Too bad her biggest fan turns out to be a deranged serial killer! One-by-one, the villain assaults and murders Betty's friends and co-workers. Since this is normally a boring plot element, Argento adds a twist; in the form several needles that are stuck to a piece of tape and placed under Betty's eye when the killer ties her up, thus forcing her to watch as her friends are slaughtered alive. The killer explains that if she closes her eyes, then she can wave goodbye to both of them.
However, the killer seems to derive pleasure from Betty's fear and emotional deterioration. There are several scenes in which he ties her up and puts the tape on; but every time, he never makes an attempt to kill her. It's implied that perhaps the killer is targeting Betty for reasons at first unknown; which means that all shall be revealed in one of Argento's classy twist endings. And while it's hardly one of the best endings Argento has pulled out of the hat; "Opera" is still a wild, deceptive ride. In my opinion, it has all the bare essentials of a good mystery; a plot that keeps the open-minded viewers involved, characters that - while somewhat under-developed and difficult to remember after the movie has been experienced - come off as decent regardless, with the only real twist being the pleasures of Argento's signature visual stylistics.
Through the pitch-perfect combination of what we hear (music) and what we see (the visuals of the film); Argento is able to work with the story and use it as a vehicle for his artistic ventilation.
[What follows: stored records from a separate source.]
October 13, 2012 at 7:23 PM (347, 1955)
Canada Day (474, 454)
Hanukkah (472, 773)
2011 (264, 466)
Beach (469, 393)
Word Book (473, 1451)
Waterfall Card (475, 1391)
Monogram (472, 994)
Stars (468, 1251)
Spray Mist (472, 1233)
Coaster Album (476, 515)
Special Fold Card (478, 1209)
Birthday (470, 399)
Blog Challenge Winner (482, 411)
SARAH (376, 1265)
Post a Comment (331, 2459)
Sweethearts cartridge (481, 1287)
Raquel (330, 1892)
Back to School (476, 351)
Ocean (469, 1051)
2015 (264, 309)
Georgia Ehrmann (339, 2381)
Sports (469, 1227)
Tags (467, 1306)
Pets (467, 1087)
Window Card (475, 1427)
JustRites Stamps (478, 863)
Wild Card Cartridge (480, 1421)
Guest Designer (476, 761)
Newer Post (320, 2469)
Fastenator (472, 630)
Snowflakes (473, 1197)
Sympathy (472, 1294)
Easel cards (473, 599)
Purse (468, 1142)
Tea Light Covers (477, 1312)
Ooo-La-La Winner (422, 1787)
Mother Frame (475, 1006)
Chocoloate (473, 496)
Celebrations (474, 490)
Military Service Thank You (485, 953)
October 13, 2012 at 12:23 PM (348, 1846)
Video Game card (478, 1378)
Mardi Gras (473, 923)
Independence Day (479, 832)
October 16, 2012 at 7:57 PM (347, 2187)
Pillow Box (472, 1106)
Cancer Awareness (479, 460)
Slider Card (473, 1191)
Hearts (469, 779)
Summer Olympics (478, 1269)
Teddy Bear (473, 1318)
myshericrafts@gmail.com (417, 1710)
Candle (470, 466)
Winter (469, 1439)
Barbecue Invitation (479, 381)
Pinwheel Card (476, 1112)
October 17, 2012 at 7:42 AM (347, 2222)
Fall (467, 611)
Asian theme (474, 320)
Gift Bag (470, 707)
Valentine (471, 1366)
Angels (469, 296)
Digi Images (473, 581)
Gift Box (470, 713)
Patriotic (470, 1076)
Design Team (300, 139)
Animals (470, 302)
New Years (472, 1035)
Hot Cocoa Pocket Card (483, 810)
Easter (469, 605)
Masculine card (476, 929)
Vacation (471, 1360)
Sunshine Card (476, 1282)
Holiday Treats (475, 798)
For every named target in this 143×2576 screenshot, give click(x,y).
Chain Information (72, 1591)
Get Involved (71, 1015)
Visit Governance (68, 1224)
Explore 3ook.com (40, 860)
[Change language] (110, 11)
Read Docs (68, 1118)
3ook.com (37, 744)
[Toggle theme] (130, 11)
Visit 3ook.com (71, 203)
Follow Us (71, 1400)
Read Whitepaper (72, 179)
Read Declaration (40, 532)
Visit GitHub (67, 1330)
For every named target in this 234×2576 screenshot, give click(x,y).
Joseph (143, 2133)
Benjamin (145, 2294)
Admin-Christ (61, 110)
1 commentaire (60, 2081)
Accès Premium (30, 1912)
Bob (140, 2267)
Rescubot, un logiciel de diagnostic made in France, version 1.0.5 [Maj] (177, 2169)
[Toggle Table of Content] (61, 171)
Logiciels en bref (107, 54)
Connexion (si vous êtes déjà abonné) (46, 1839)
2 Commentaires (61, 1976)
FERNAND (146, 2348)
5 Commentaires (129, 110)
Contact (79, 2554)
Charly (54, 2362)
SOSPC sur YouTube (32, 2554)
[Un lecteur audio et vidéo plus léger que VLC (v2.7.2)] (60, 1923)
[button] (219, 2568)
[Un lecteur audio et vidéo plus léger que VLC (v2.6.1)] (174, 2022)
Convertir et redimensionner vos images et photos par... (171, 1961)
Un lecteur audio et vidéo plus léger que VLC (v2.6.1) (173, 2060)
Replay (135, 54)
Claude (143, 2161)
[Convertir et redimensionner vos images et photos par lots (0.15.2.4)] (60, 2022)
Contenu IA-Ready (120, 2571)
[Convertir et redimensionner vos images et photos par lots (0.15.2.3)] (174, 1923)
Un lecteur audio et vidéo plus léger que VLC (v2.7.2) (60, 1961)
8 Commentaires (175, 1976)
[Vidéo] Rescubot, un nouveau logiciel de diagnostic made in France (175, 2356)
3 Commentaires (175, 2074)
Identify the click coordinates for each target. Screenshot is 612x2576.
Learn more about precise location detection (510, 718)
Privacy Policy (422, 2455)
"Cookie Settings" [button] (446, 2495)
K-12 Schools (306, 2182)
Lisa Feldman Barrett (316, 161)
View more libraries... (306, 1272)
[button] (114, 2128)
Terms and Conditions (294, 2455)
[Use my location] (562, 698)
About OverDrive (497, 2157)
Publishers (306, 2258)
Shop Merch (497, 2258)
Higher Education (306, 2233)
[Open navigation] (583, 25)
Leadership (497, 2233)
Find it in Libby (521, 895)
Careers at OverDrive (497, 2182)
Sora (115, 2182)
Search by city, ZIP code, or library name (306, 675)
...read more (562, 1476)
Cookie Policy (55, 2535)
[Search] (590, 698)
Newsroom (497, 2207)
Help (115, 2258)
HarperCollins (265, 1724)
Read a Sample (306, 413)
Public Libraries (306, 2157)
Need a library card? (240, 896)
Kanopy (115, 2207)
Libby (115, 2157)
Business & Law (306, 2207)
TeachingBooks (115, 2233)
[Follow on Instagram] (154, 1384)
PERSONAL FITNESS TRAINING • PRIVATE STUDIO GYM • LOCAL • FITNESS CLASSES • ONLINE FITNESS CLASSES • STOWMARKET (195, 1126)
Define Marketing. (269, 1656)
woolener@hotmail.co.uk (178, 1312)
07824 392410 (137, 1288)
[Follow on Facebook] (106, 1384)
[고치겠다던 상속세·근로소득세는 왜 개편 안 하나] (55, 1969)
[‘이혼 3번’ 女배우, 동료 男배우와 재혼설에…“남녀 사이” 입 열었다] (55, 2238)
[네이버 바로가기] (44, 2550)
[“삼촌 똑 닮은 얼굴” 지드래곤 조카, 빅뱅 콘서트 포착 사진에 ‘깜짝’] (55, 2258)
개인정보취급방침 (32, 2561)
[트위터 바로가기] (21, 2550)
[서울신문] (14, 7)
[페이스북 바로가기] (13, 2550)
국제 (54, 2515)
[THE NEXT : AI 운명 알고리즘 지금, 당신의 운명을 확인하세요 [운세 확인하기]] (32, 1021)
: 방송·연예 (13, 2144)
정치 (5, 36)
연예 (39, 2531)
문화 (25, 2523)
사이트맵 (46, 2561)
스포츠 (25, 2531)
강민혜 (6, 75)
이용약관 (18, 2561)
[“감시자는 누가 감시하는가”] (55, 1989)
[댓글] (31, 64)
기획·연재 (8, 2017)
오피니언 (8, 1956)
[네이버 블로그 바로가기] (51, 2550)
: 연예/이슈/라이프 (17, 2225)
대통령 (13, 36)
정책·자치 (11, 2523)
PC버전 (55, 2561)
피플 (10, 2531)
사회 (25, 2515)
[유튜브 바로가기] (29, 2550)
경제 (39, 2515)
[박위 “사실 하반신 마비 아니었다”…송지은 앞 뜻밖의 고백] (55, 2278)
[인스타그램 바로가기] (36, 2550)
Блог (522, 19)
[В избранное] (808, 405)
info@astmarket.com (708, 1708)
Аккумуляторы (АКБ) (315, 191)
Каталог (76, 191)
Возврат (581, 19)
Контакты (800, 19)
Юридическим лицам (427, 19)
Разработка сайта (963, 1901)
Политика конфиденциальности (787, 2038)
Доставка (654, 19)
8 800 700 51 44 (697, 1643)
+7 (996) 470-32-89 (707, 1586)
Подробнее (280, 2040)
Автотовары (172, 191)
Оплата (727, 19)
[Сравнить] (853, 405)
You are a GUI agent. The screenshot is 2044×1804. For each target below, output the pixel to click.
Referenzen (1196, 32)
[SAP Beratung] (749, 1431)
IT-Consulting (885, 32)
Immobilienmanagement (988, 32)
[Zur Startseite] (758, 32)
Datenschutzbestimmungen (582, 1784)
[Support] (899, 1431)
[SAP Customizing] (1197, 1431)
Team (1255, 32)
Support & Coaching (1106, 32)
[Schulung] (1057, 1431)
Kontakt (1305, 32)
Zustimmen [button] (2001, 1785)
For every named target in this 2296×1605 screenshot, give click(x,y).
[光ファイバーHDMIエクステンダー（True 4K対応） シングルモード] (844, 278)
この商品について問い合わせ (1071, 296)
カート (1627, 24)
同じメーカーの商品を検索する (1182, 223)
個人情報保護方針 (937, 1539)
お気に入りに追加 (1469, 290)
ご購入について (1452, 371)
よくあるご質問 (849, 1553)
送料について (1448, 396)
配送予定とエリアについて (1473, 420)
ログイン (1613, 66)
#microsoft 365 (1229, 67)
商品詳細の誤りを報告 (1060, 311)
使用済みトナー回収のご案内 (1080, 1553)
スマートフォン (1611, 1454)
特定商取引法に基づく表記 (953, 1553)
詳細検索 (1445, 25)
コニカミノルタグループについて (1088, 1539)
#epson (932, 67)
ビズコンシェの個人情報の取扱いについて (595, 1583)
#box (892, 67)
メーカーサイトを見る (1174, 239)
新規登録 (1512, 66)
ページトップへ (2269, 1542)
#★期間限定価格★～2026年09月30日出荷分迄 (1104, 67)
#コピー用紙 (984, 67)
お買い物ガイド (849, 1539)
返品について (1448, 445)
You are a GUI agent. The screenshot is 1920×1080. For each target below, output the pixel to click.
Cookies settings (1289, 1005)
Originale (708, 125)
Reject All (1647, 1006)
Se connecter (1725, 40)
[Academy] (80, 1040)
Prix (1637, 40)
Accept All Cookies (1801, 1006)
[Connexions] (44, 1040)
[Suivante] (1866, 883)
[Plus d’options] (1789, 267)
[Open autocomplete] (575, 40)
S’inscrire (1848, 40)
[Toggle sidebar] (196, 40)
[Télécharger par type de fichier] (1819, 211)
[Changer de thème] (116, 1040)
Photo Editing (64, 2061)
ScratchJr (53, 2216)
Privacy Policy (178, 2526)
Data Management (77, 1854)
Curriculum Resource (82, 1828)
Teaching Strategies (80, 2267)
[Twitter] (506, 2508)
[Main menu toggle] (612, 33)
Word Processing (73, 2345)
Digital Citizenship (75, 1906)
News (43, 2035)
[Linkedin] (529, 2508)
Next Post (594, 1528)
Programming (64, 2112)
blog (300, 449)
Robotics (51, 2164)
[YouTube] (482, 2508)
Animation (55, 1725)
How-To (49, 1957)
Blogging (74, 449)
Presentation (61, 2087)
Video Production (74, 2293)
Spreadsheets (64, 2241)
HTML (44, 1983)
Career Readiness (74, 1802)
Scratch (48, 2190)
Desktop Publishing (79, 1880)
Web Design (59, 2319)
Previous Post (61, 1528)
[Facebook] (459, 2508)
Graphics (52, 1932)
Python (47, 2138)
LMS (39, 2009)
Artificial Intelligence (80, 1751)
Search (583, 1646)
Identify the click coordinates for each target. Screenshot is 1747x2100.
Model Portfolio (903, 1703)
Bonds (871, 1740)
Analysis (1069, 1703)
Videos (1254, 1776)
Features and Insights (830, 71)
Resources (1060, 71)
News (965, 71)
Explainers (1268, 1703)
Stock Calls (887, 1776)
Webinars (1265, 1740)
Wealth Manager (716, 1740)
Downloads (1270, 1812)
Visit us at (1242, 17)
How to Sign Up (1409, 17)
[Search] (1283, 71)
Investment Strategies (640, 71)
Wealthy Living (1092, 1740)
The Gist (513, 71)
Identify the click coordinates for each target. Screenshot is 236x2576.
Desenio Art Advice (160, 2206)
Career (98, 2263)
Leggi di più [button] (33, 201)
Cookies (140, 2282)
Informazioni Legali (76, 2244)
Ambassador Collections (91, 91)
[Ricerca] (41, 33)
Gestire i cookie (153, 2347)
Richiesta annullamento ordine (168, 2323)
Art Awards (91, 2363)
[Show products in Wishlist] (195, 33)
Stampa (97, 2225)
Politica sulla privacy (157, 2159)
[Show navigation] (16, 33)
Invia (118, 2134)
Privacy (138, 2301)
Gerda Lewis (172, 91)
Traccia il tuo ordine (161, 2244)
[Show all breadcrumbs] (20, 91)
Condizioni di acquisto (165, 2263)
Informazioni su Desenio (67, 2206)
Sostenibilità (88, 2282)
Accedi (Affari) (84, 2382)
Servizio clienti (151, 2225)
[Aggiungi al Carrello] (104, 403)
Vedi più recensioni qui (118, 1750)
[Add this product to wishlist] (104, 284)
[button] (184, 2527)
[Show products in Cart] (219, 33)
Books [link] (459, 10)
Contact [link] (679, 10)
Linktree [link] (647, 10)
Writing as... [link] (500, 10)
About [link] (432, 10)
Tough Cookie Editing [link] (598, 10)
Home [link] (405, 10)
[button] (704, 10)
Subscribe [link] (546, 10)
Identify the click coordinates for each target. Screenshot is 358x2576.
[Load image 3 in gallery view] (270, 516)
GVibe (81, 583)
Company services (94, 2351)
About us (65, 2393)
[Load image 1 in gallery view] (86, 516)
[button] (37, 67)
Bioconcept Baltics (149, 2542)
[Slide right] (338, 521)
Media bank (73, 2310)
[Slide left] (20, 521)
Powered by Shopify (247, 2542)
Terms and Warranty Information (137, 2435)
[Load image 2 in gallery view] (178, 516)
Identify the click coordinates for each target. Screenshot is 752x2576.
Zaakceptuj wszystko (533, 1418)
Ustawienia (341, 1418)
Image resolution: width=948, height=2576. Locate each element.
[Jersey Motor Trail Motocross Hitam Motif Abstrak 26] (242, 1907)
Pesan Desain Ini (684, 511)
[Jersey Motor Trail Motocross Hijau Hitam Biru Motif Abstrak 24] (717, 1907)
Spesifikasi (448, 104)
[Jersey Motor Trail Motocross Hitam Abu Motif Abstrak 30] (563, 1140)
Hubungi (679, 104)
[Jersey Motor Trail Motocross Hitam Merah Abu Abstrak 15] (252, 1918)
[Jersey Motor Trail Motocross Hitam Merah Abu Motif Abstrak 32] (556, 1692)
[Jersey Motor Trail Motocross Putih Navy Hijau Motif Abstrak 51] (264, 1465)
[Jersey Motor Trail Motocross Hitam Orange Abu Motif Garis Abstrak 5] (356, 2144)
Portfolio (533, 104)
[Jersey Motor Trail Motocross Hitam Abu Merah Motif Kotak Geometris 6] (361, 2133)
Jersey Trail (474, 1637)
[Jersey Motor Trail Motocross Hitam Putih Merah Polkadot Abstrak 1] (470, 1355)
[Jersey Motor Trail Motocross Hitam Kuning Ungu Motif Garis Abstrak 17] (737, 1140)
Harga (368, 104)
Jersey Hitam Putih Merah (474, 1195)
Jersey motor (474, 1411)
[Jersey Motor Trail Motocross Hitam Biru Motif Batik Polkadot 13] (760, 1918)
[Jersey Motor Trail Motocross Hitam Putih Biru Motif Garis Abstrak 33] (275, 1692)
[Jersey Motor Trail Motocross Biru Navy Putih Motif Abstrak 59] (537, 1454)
Thematically, Argento doesn't try anything terribly new here; but it's just so goddamn beautiful to look at, to hear, and to experience that you lose the ability to care very quickly indeed. "Opera" demanded my attention and I gladly gave it just that; an early Argento feature, after all, is almost always worth it.
But of course, the film has its minor - and major - drawbacks. In spite of being a delightfully bloody and grotesque visual feast of artistry in a genre that often lacks just that; the plot doesn't always hold up as well as we might want it to, and the film sort of goes over-the-top and beyond within the last ten minutes, which were, in my opinion, just plain unnecessary. Entertaining, just like the rest of the movie; but unnecessary. Also, the acting isn't anything particularly special either; although I'm thankful that it was at least competent and watchable. As usual, attention to detail takes center stage over any real human beings; but I've come to expect that from Argento, so I was not surprised.
The kills are fantastic, the cinematography is beautiful, the gore effects are remarkable, the blood is plentiful, the suspense and build-up is genuinely impressive, Claudio Simonetti's score is energetic and off-kilter, the mystery at the center of the story is thought-out with much skill and consideration, and overall; this is another 80's Argento offering that isn't great; but is nonetheless quite good. If you aren't the director's biggest fan, then you'll probably think differently; but I stick to what entertains me, and among other things, I find Italian horror films with gore and style to boot especially attractive. They may not be critical favorites, but they are often creepy and satisfactory to those who like them the most. If you're like me and you consider yourself to be a part of the Argento-faithful; then you might just want to see "Opera". Good, bad; it's got a voice, and there's no denying that.